For detailed information, refer to the following publication, entitled Using deep learning to enhance cancer diagnosis and classification by R. Fakoor et al. in proceedings of the International Conference on Machine Learning, 2013.

Ibrahim et al. , on the other hand, used miRNA expression data from six types of cancer genes/miRNA feature selection. They proposed a novel multilevel feature selection approach named MLFS (short for Multilevel gene/miRNA feature selection), which was based on Deep Belief Networks (DBN) and unsupervised active learning.

You can read more in the publication titled Multilevel gene/miRNA feature selection using deep belief nets and active learning (R. Ibrahim, et al.) in Proceedings 36th annual International Conference Eng. Med. Biol. Soc. (EMBC), pp. 3957-3960, IEEE, 2014.

Finally, Liang et al. clustered ovarian and breast cancer patients using multiplatform genomics and clinical data. The ovarian cancer dataset contained gene expression, DNA methylation, and miRNA expression data across 385 patients, which were downloaded from The Cancer Genome Atlas (TCGA).

You can read more more in the following publication entitled Integrative data analysis of multi-platform cancer data with a multimodal deep learning approach (by M. Liang et al.) in Molecular Pharmaceutics, vol. 12, pp. 928{937, IEEE/ACM Transaction Computational Biology and Bioinformatics, 2015.
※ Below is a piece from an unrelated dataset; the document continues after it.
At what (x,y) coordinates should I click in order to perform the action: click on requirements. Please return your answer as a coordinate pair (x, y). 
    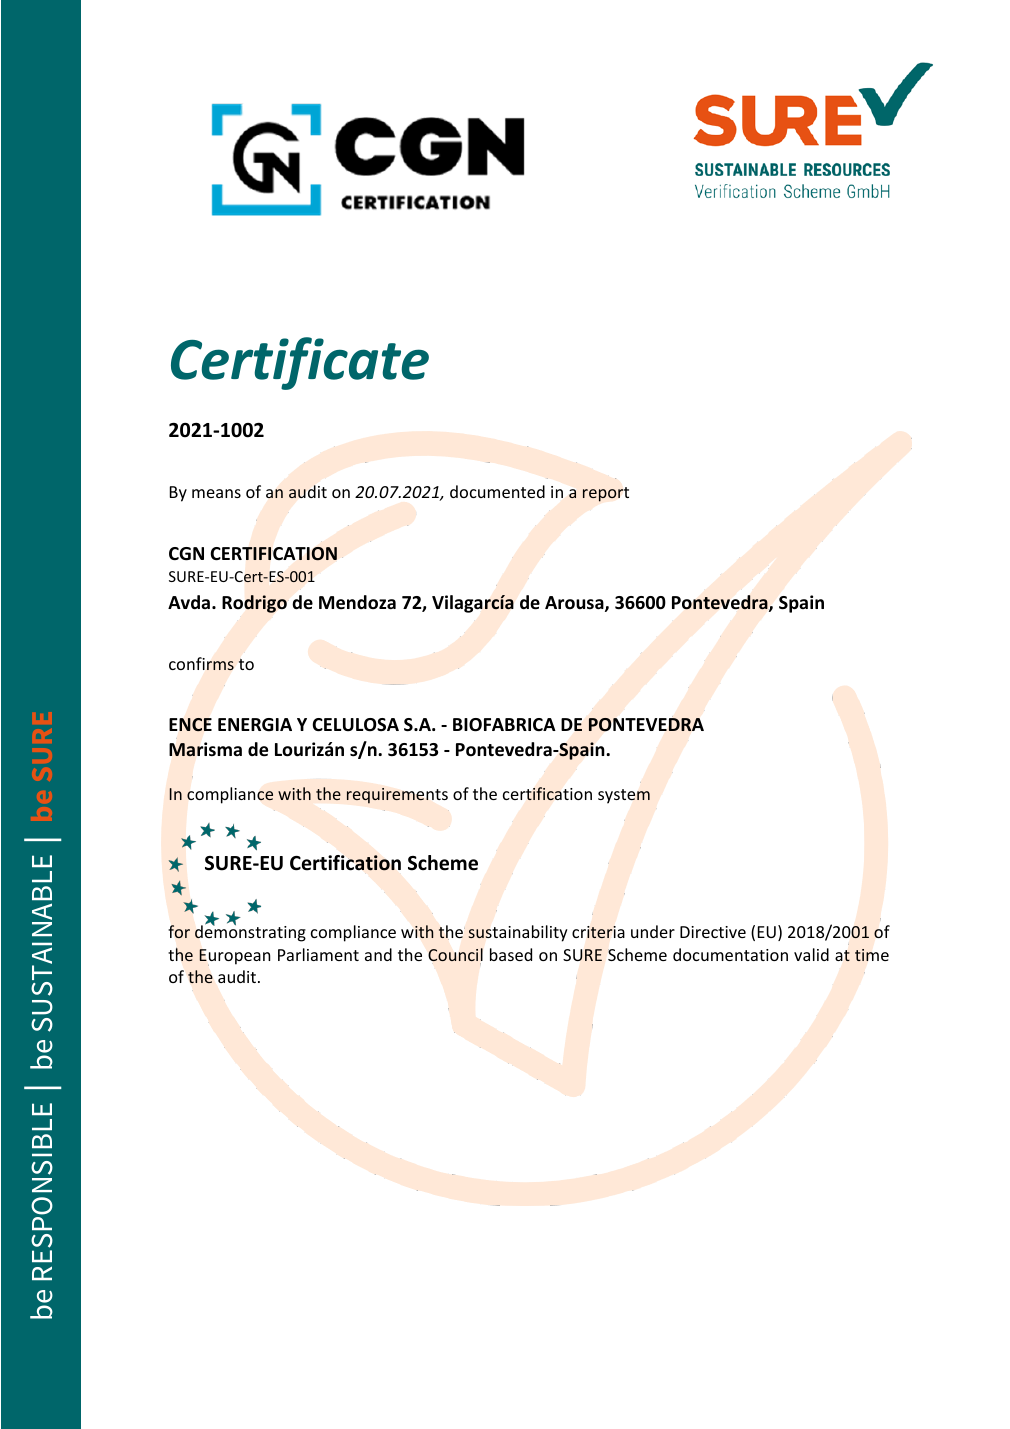
    Looking at the image, I should click on (397, 796).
The breast cancer dataset included GE data and corresponding clinical information, such as survival time and time to recurrence data, which was collected by the Netherlands Cancer Institute. To deal with this multiplatform data, they used multimodal Deep Belief Networks (mDBN).

First, they implemented a DBN for each of those data to get their latent features. Then, another DBN used to perform the clustering is implemented using those latent features as the input. Apart from these researchers, much research work is going on to give cancer genomics, identification, and treatment a significant boost.